=== The task ===
Please edit the rows below by replacing "Given" with "Instruction" and leaving everything else unchanged. Leave the pictures out of your answer.

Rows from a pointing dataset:
--

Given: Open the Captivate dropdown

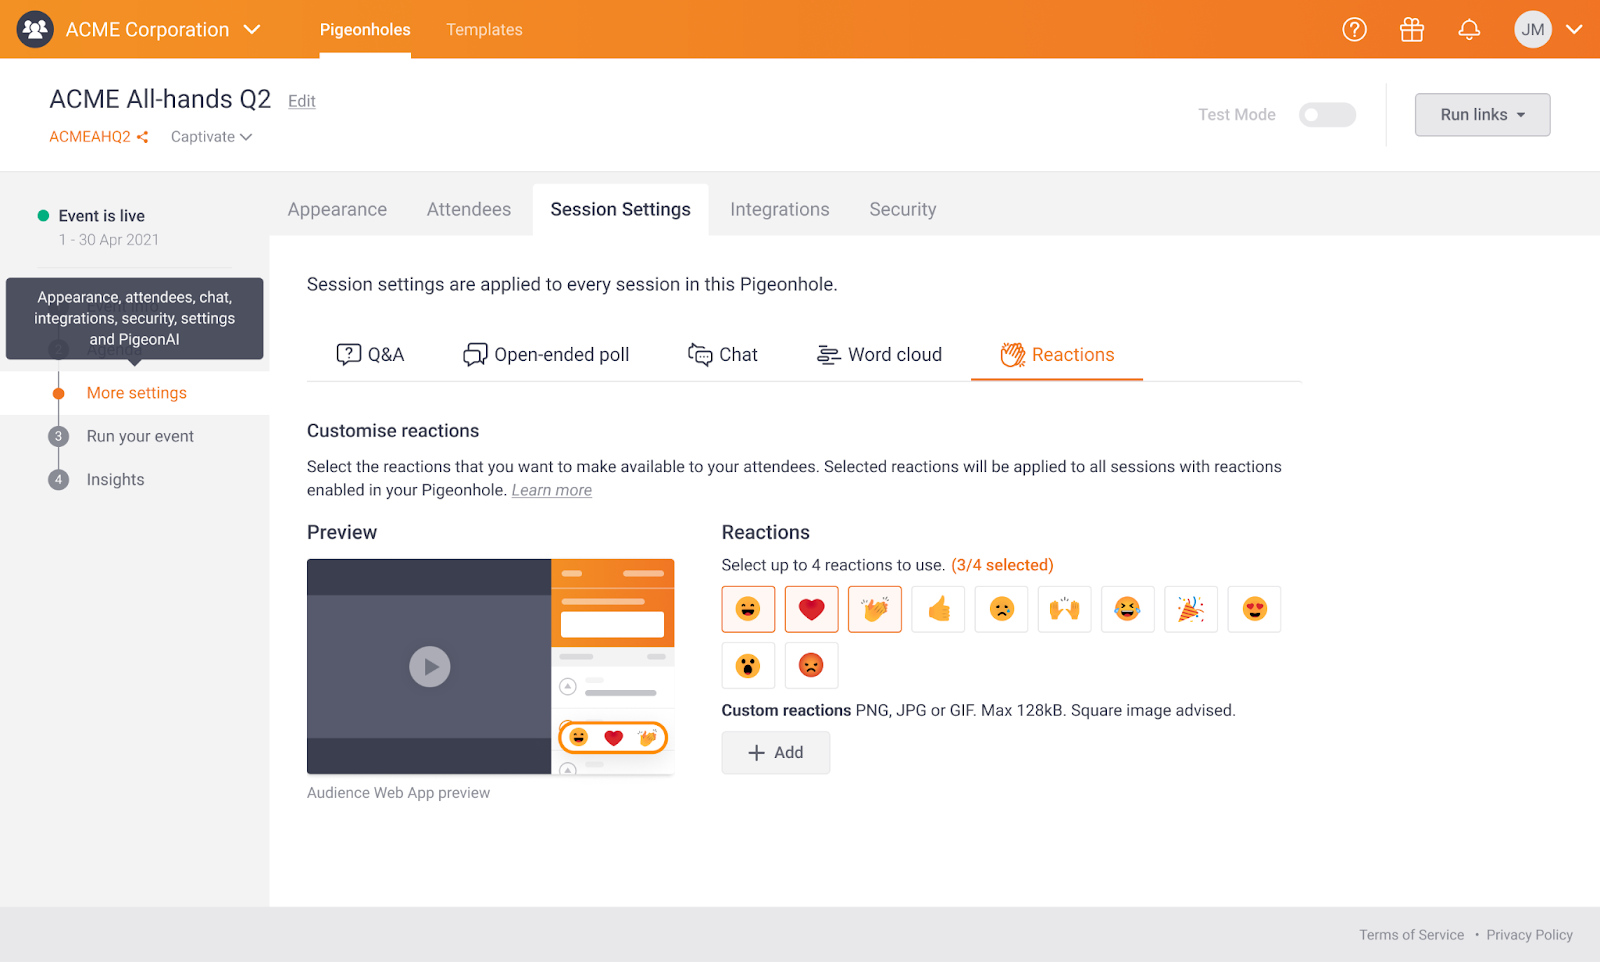Looking at the screenshot, I should tap(211, 137).
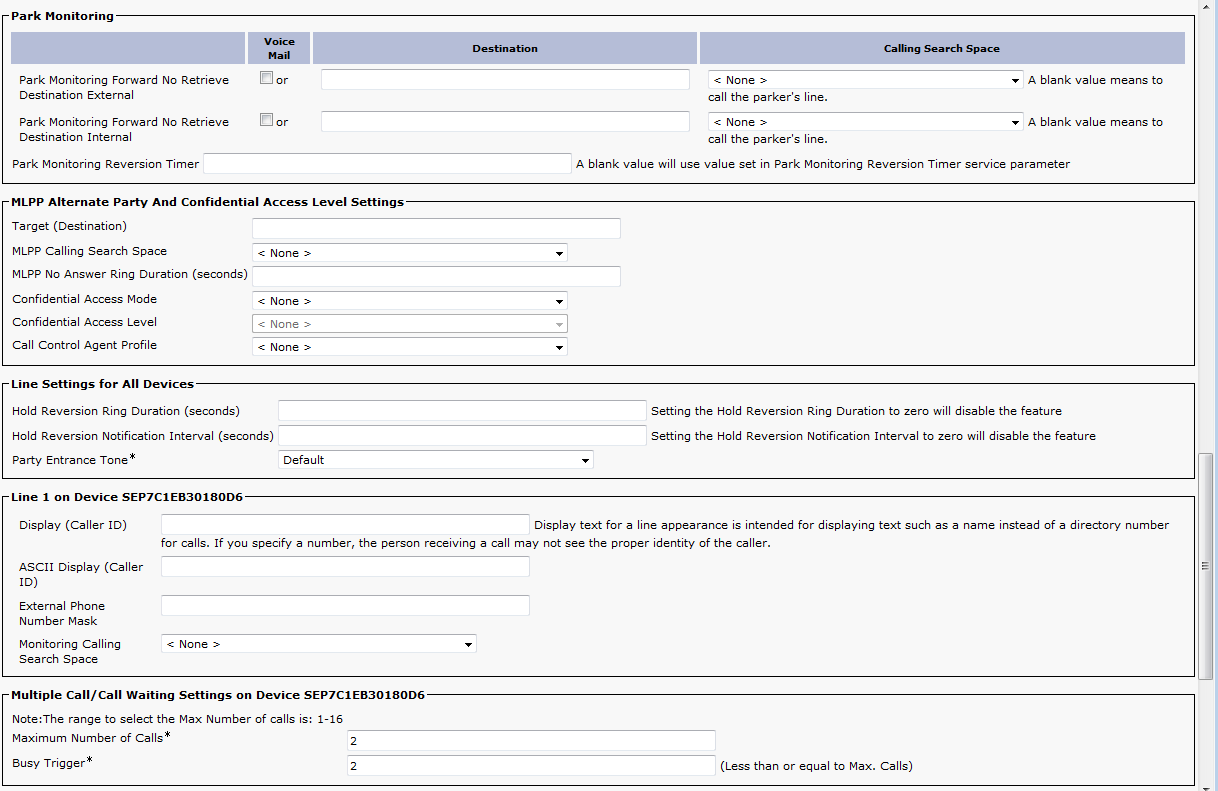The height and width of the screenshot is (791, 1218).
Task: Expand the Monitoring Calling Search Space dropdown
Action: pos(318,644)
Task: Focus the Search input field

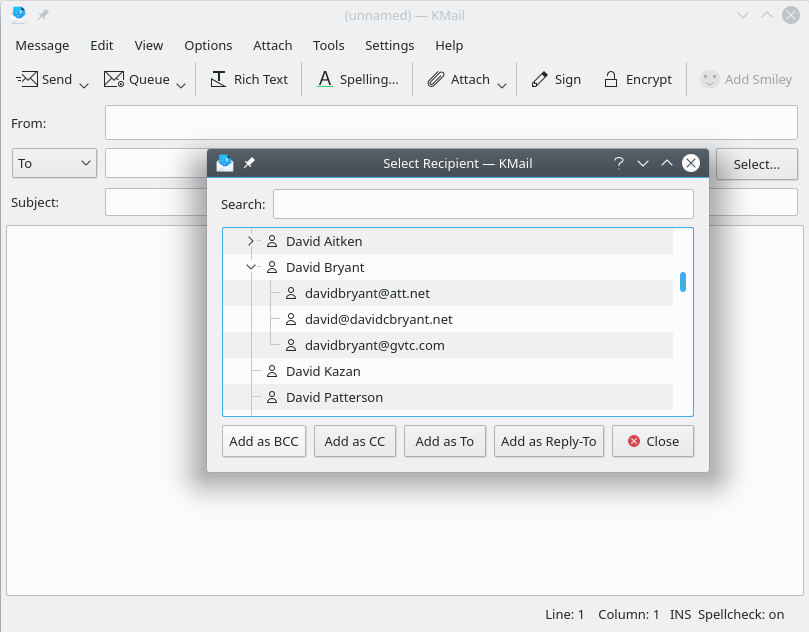Action: pos(483,204)
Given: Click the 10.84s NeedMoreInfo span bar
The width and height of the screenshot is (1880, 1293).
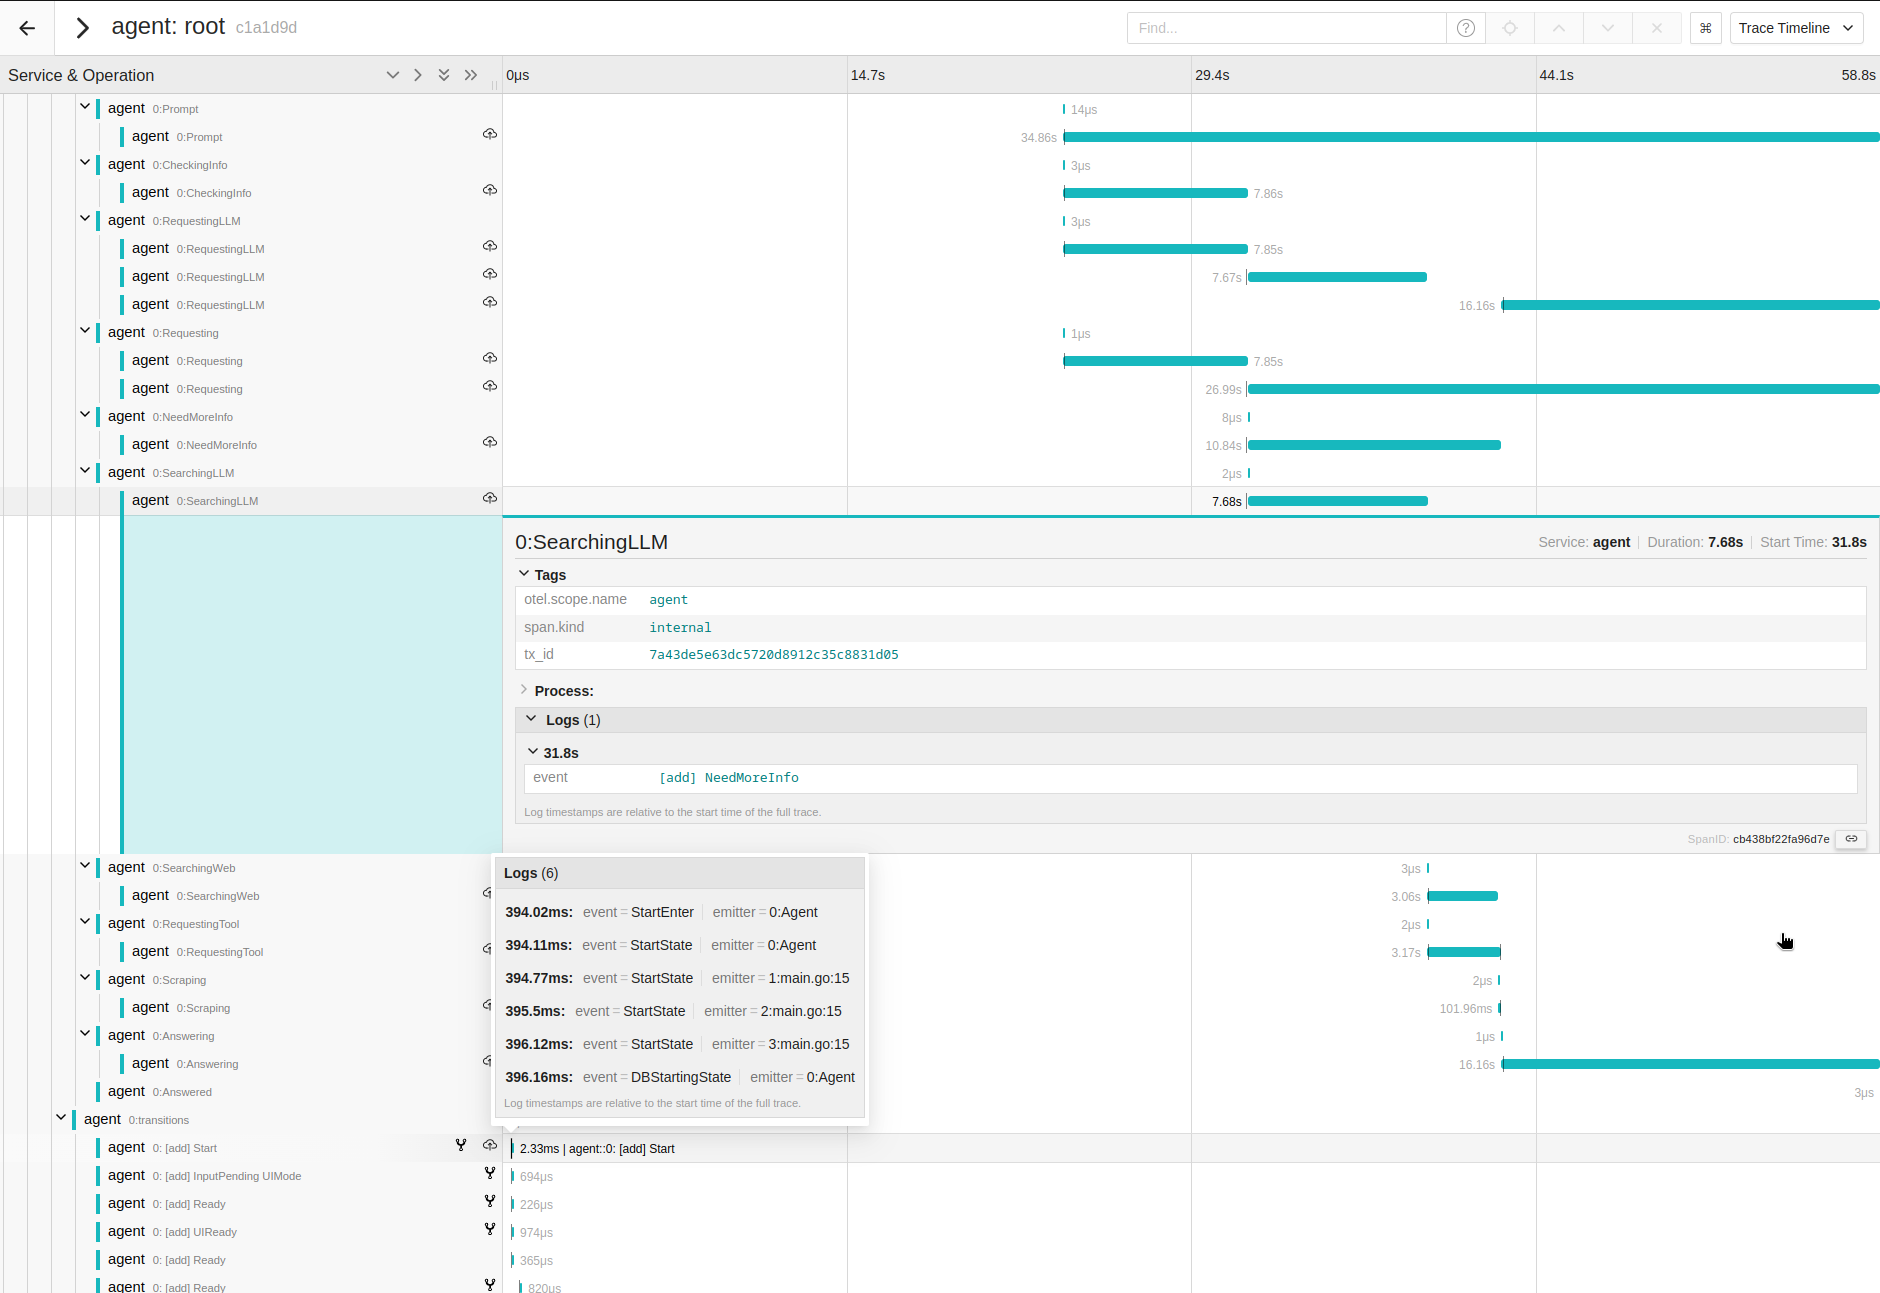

--

=== Answer to this problem ===
Instruction: Open the Captivate dropdown

Looking at the screenshot, I should tap(211, 137).
The height and width of the screenshot is (791, 1218).
Task: Expand the Monitoring Calling Search Space dropdown
Action: pos(318,644)
Task: Focus the Search input field

Action: pos(483,204)
Instruction: Click the 10.84s NeedMoreInfo span bar
The width and height of the screenshot is (1880, 1293).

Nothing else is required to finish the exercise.